File formats¶
A STEMsalabim simulation is set-up via input files and its results are stored in an output file. The file for configuring a simulation is described in detail at Parameter files. Here, we describe the format of the crystal file, i.e., the atomic information about the specimen, and the output file, in which the results are stored.
Crystal file format¶
The crystal file is expected to be in XYZ format.
The first line contains the number of atoms.
The second line contains the cell dimension in x,y,z direction as floating point numbers in units of
nm
, separated by a space.The atomic information is given from the third line onwards, with each line corresponding to a single atom. Each line must have exactly 5 columns:
- The atomic species as elemental abbreviation (e.g.,
Ga
for gallium) - the x,y,z coordinates as floating point numbers in units of
nm
- the mean square displacement for the frozen lattice dislocations in units of \(nm^2\).

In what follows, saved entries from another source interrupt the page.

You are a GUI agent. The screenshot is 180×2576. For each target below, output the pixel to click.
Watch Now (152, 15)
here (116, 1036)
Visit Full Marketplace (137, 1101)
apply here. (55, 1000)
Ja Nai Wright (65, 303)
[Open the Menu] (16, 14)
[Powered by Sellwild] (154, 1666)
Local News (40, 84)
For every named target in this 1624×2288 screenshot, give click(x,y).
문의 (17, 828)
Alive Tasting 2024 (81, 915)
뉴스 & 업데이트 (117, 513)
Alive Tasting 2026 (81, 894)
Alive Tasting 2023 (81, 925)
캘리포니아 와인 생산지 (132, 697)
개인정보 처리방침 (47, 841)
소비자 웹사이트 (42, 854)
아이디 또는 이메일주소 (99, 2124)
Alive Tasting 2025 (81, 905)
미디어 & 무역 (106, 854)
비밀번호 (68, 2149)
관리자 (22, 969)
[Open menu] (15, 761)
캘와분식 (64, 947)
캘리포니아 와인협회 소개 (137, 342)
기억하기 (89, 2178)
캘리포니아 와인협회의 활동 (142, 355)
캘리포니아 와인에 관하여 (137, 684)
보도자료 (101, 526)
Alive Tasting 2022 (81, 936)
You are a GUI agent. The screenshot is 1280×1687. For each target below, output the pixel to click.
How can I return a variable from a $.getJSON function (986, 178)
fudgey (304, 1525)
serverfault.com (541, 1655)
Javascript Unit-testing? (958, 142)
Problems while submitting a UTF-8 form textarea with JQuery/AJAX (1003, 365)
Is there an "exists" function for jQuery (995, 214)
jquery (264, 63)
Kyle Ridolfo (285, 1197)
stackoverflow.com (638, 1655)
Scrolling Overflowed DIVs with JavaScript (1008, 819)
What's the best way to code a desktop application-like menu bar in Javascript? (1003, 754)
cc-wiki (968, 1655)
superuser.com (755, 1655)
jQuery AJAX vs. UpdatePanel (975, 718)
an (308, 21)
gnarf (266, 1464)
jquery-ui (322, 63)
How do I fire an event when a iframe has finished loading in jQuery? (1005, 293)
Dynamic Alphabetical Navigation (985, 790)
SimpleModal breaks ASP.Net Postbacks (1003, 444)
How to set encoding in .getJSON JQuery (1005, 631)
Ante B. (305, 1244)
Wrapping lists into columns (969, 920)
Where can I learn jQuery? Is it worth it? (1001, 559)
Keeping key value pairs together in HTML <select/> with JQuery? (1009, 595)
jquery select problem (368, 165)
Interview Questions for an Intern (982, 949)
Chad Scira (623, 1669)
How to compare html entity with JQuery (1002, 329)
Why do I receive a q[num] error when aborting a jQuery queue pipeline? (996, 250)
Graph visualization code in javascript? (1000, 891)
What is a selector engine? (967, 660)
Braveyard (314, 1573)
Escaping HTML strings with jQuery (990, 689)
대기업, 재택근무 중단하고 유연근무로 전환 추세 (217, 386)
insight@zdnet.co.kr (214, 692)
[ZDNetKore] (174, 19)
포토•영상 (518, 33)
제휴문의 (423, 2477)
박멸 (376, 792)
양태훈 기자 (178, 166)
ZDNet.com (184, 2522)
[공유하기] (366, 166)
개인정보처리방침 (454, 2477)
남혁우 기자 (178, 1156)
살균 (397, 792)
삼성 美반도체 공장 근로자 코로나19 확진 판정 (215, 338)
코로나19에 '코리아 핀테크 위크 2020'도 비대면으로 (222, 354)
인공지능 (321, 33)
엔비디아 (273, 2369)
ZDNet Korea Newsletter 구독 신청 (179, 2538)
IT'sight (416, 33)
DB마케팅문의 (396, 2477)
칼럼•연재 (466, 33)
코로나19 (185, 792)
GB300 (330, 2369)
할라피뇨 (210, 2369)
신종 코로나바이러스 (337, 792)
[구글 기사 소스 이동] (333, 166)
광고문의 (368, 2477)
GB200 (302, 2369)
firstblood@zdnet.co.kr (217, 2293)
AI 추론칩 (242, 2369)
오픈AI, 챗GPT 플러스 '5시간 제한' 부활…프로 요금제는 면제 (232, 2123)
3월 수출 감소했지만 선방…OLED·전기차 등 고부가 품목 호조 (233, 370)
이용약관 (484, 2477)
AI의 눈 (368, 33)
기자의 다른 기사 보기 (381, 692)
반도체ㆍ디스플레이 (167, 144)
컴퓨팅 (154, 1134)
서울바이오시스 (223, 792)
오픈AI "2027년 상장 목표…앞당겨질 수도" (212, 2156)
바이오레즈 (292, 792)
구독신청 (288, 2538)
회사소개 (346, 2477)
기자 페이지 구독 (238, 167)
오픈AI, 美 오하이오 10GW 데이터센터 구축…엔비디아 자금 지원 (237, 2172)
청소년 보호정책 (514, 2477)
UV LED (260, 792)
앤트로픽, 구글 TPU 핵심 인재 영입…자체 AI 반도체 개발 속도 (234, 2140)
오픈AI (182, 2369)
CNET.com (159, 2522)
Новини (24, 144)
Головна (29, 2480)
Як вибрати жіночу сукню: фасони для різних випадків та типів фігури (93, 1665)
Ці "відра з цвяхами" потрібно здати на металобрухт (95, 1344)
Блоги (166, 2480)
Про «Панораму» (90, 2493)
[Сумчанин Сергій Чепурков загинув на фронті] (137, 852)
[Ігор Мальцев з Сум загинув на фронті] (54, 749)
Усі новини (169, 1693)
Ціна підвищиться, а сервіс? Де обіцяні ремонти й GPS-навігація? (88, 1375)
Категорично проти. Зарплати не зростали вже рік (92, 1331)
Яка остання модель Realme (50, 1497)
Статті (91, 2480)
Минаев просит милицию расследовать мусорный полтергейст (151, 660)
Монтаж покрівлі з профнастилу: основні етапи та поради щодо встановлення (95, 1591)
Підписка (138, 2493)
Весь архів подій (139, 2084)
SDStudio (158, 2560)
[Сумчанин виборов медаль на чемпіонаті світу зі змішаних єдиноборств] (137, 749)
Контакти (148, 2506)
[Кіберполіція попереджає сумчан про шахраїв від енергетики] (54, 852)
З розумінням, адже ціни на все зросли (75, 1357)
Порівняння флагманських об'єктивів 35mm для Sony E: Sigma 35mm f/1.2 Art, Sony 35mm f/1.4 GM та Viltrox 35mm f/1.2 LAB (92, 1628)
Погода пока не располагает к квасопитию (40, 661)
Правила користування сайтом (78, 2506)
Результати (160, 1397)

- The atomic species as elemental abbreviation (e.g.,
Below is a very brief, artificial example:
5
1.0 2.0 10.0
Ga 0.0 0.0 0.0 1e-5
P 0.2 0.1 0.0 2e-5
Ga 0.0 0.0 1.0 1e-5
P 1.2 0.1 0.0 2e-5
O 1.0 2.0 10.0 0.0
Note
Atomic coordinates outside of the cell are periodically wrapped in x
and y
and clipped to the
simulation box in z
direction!
Output file format¶
All results of a STEMsalabim simulation are written to a binary NetCDF file. The NetCDF format is based on the Hierarchical Data Format and there are libraries to read the data for many programming languages.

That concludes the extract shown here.